| ENTRIES PROVIDED |
◆ ◆ ◆ ◆
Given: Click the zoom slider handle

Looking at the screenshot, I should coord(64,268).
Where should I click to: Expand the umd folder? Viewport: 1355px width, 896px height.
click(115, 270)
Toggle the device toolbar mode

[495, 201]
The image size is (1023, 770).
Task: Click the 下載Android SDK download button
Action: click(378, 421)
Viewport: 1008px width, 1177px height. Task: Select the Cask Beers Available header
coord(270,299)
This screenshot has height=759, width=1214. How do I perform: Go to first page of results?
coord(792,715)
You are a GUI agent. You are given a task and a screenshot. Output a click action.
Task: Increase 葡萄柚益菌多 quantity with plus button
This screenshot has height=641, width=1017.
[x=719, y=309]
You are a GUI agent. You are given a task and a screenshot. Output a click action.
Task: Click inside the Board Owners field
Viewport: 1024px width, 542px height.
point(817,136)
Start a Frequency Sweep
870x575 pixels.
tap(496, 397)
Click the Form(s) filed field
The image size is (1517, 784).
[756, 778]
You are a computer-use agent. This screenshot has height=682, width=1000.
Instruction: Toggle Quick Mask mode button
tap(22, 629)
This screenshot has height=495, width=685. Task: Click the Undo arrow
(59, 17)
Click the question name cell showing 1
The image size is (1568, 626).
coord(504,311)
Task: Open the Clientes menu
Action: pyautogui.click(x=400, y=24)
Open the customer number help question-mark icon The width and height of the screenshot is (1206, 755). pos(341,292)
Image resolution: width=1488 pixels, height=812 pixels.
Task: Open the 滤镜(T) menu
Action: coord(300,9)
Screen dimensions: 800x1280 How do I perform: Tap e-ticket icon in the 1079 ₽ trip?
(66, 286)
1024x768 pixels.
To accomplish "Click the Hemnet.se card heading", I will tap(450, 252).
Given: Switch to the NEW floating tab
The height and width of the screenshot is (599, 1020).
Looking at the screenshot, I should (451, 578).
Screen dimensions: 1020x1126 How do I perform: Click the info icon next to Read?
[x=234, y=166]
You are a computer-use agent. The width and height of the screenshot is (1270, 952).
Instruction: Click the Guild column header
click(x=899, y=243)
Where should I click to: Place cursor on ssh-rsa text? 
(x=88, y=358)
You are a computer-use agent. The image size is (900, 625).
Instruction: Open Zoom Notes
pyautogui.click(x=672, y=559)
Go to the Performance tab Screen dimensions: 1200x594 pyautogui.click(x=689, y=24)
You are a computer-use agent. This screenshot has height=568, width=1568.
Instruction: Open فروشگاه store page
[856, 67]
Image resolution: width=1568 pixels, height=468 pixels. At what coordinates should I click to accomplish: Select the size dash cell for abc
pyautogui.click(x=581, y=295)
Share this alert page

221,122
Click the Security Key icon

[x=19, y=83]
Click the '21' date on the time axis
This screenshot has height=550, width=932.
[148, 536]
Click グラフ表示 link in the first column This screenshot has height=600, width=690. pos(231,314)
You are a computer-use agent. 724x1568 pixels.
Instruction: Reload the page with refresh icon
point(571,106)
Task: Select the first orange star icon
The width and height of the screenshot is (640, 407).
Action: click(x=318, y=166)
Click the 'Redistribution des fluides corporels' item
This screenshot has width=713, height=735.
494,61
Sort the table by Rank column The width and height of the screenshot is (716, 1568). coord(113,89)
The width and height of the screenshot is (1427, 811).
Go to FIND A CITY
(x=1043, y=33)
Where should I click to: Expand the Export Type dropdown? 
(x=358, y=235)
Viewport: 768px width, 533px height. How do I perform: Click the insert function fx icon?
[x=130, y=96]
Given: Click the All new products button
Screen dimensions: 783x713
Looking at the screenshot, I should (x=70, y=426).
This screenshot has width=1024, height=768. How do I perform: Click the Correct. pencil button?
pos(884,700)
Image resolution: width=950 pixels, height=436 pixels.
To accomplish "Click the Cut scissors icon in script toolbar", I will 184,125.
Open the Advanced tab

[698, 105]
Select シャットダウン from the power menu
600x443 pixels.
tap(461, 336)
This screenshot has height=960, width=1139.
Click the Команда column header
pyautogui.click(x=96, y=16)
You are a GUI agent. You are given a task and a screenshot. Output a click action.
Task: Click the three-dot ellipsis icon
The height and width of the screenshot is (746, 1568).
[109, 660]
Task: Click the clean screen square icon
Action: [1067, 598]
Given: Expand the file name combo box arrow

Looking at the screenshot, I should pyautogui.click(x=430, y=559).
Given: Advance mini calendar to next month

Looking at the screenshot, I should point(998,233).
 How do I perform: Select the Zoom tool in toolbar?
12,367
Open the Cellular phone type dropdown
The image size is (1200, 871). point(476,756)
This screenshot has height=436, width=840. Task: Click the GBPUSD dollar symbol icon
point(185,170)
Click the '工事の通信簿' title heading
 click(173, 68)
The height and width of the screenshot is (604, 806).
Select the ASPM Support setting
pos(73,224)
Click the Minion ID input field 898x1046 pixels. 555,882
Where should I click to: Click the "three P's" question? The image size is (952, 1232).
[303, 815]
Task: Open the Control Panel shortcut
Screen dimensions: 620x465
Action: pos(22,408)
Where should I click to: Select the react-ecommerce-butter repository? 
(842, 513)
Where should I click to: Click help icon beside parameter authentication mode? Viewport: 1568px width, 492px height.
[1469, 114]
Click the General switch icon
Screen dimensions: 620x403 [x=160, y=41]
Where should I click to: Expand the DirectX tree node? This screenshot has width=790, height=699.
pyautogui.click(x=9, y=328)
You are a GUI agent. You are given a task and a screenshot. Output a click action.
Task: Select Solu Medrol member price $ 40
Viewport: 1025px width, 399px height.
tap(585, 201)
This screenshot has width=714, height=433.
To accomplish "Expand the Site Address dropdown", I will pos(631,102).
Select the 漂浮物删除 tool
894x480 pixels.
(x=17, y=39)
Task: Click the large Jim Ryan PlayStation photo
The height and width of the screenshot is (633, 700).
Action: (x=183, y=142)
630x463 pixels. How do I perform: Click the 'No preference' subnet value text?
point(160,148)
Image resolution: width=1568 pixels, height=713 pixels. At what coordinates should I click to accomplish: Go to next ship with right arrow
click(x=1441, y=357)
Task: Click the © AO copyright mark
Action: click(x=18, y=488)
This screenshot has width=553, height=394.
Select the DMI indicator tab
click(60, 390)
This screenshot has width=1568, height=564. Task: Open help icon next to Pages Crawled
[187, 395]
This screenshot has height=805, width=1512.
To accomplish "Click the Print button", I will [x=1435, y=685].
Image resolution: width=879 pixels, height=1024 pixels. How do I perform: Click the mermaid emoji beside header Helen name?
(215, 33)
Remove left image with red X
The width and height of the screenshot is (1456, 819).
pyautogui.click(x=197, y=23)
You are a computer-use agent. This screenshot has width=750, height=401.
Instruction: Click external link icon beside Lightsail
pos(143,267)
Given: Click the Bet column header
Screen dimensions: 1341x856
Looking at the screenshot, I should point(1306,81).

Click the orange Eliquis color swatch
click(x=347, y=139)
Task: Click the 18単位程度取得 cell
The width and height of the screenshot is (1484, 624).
◆ ◆ ◆ ◆
| EXERCISE |
After locating the line holding "894x480 pixels." above, output exactly that line and every line after it through the line holding "Given: Click the Bet column header". Include nothing else.

| RESPONSE FOR THIS EXERCISE |
894x480 pixels.
(x=17, y=39)
Task: Click the large Jim Ryan PlayStation photo
The height and width of the screenshot is (633, 700).
Action: (x=183, y=142)
630x463 pixels. How do I perform: Click the 'No preference' subnet value text?
point(160,148)
Image resolution: width=1568 pixels, height=713 pixels. At what coordinates should I click to accomplish: Go to next ship with right arrow
click(x=1441, y=357)
Task: Click the © AO copyright mark
Action: click(x=18, y=488)
This screenshot has width=553, height=394.
Select the DMI indicator tab
click(60, 390)
This screenshot has width=1568, height=564. Task: Open help icon next to Pages Crawled
[187, 395]
This screenshot has height=805, width=1512.
To accomplish "Click the Print button", I will [x=1435, y=685].
Image resolution: width=879 pixels, height=1024 pixels. How do I perform: Click the mermaid emoji beside header Helen name?
(215, 33)
Remove left image with red X
The width and height of the screenshot is (1456, 819).
pyautogui.click(x=197, y=23)
You are a computer-use agent. This screenshot has width=750, height=401.
Instruction: Click external link icon beside Lightsail
pos(143,267)
Given: Click the Bet column header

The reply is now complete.